You got me thinking about iodine again, and that may be the culprit. I had been so happy with the huge improvement after going gluten free that a little itch now and then was tolerable. But I haven't really been avoiding iodine aside from buying non-iodized salt, and maybe I've become more sensitive to iodine with time. At various points I have suspected dairy, fish, potatoes, eggs, and salad. I didn't realize until looking it up again now that potato skins are high in iodine, and I wasn't thinking of iodine as a common feature of all those things. So when I tried to test the dairy theory by eliminating it for a week, for instance, I was probably eating more fish or eggs for protein. Same thing when I eliminated eggs - I don't really remember, but it's likely that I was eating more of the other foods. I concluded at the time that dairy (and then eggs) wasn't the culprit after all, but I might have just replaced one source of iodine with another.

 

Antihistimines definitely make my rash flare (and the ones I was taking recently don't contain any iodine/iodide), but maybe that's just because antihistimines can be drying in general. My skin isn't particularly dry, and lotions have no effect whatsoever, but I can see how the internal drying effect of antihistimines might aggravate any rash.

 

Well, new theory to test!
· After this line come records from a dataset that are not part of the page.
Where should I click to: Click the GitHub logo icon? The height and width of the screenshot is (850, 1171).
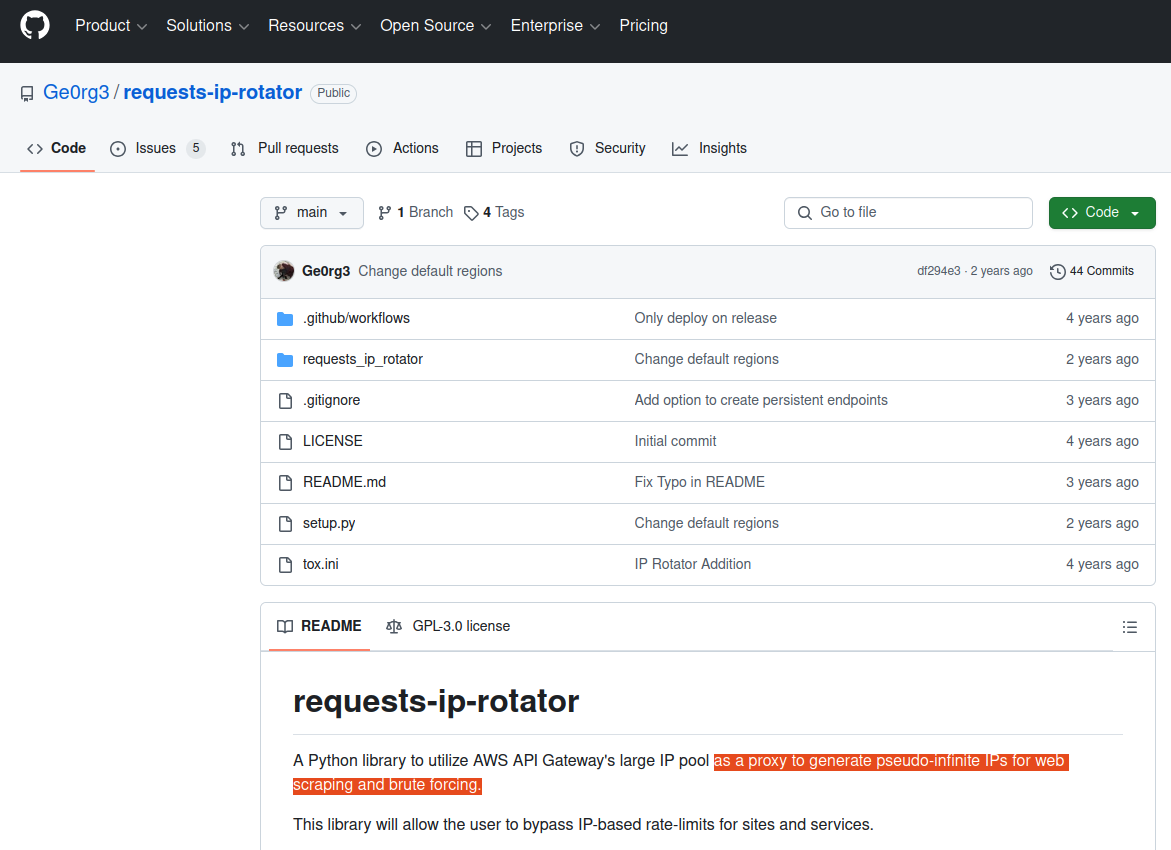point(35,26)
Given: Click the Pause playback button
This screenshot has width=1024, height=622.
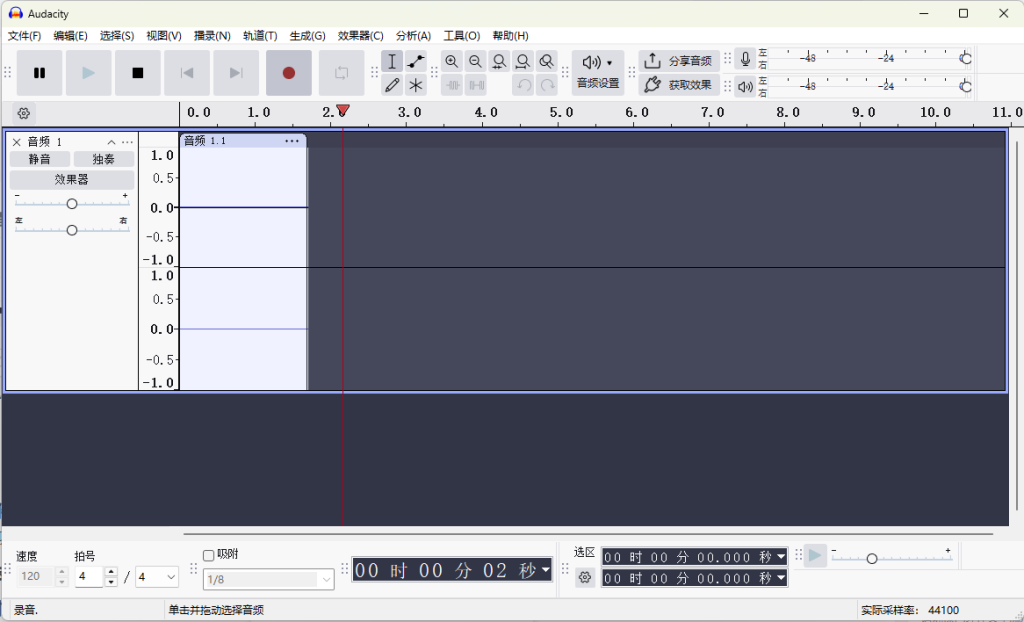Looking at the screenshot, I should point(39,73).
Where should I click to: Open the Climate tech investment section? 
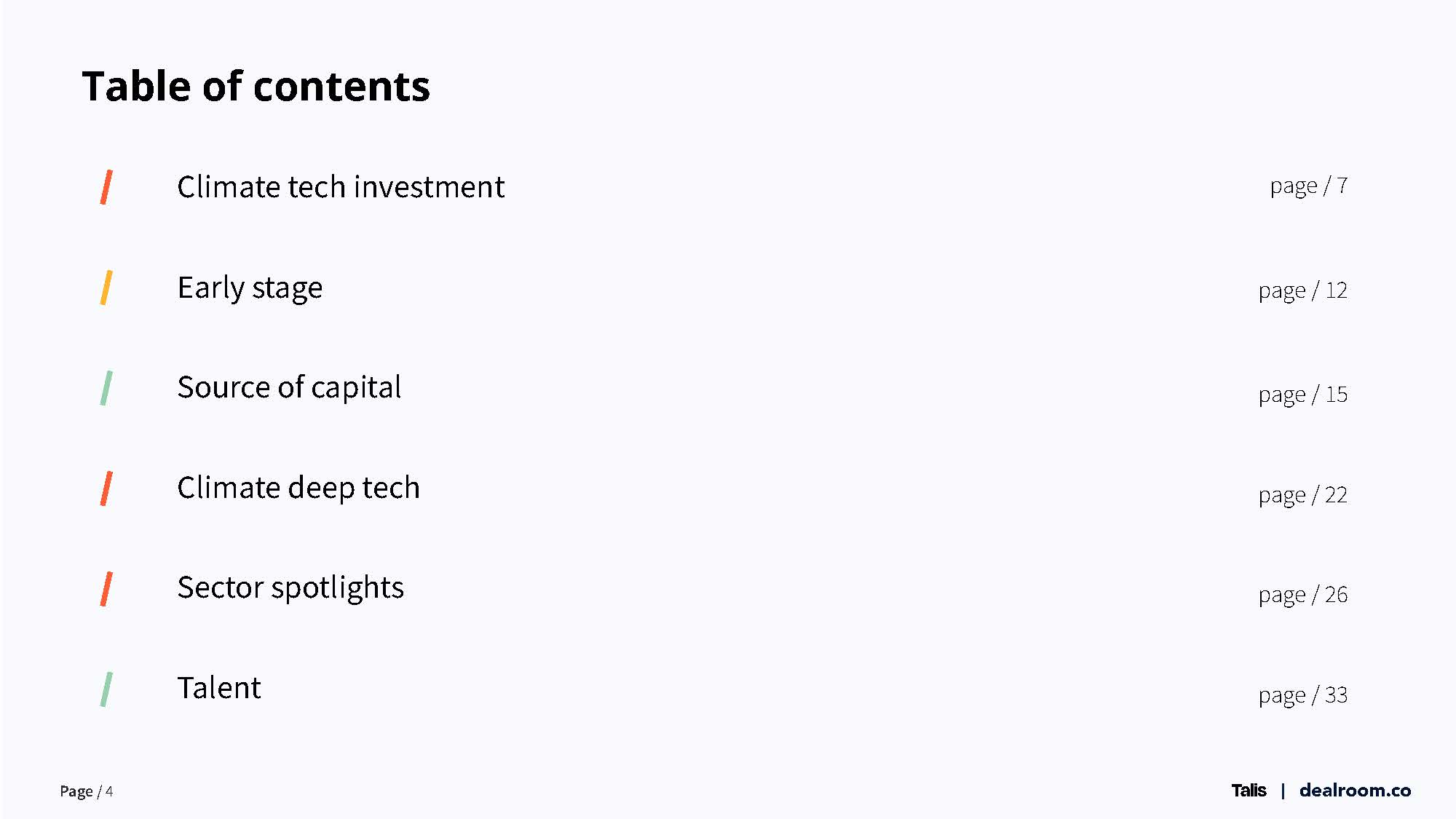click(341, 187)
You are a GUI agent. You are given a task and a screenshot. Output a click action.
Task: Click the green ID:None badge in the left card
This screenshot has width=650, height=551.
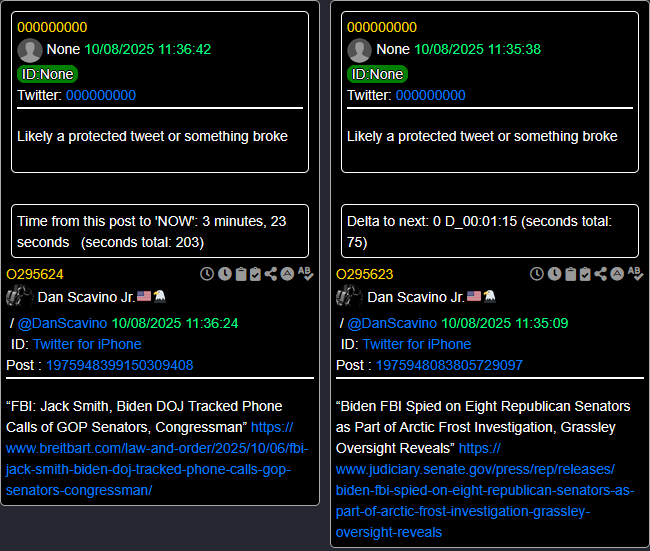(x=47, y=74)
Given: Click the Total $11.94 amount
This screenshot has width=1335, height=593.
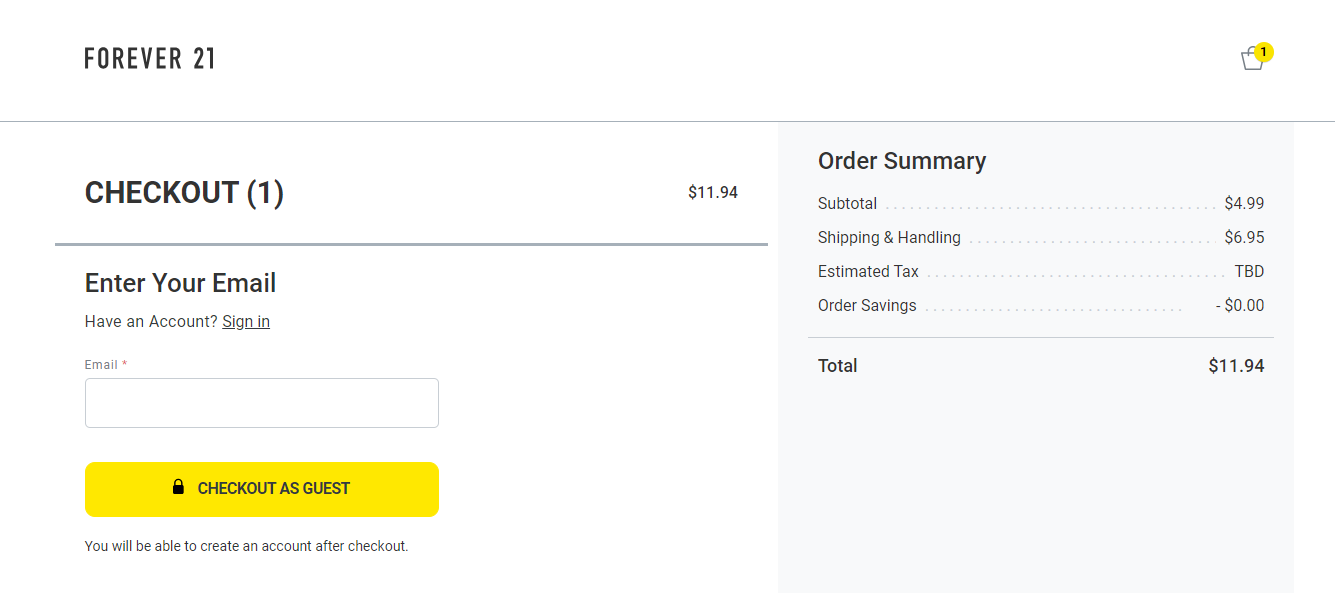Looking at the screenshot, I should (1236, 365).
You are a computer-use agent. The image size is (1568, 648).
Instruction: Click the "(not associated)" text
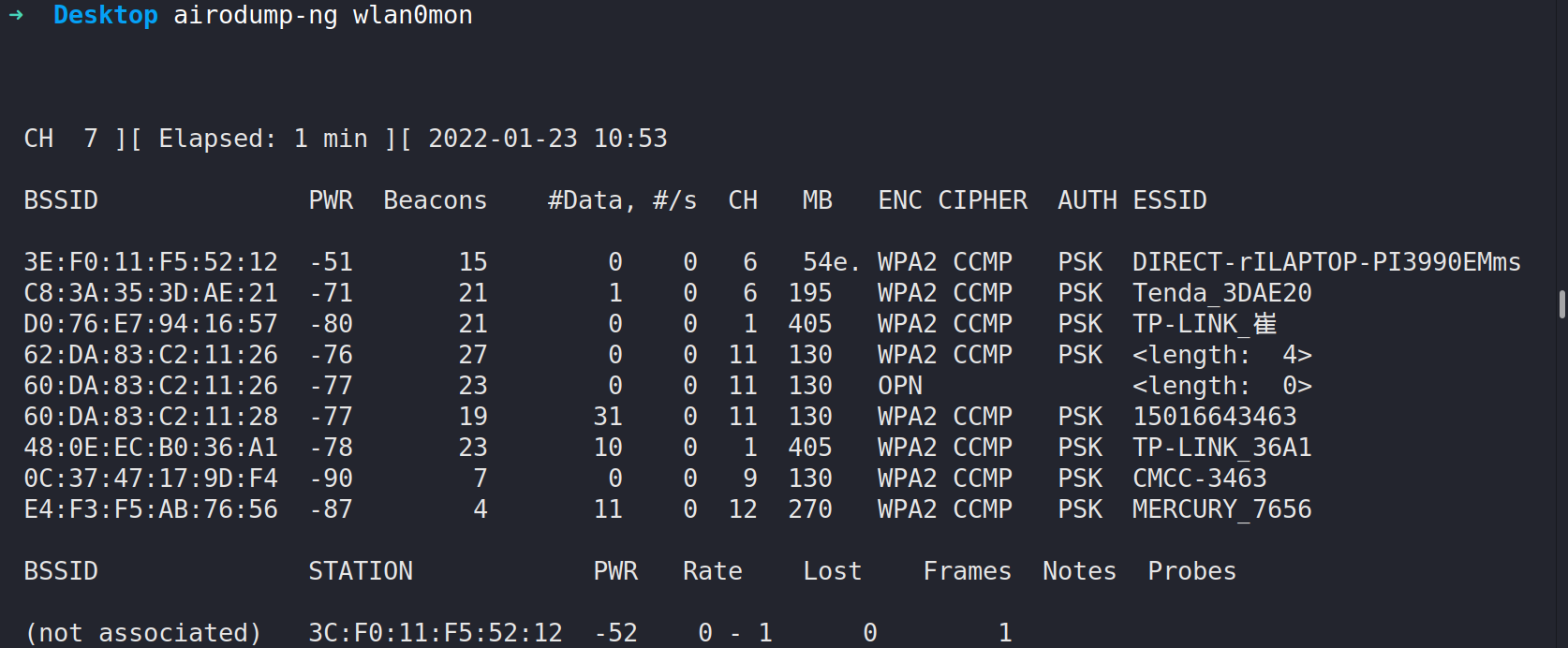pos(142,633)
I'll try a low-iodine diet for a couple weeks and see if that helps. Thanks again for the suggestions.

[Victoria1234]

During the first few gluten-free years, if I had a crumb, or in some instances even gluten-free food that must have been closer to the 20 ppm, my rash would either itch but not show up (magically alerting me almost immediately) or come back a bit. It took hardly a thing to activate it. I was soooo sensitive I avoided all packaged gluten-free foods. Then eventually I stopped being so sensitive. But it took years. I actually miss the bit of itch that would alert me, as now I don't seem to react at all. And I can't be doing years of perfect, gluten-free living in a shared household?

[greenbeanie]

It's encouraging that you stopped being so sensitive to gluten-free packaged foods with time, Victoria1234! I live in an entirely gluten-free household, fortunately, so we have no worries about cc here. My daughter and I both had trouble with gluten free foods made in shared facilities, even those testing below 20ppm, so we eliminated almost all packaged foods for quite a while. We do have some occasionally now, but only things that seem very low-risk (like small amounts of mustard labeled gluten-free that's not made in a dedicated gluten-free facility), etc. We've been doing that for more than a year with no problems, though - and my daughter is still fine now, so I'm pretty sure my recent rash recurrence is not a cc issue from food.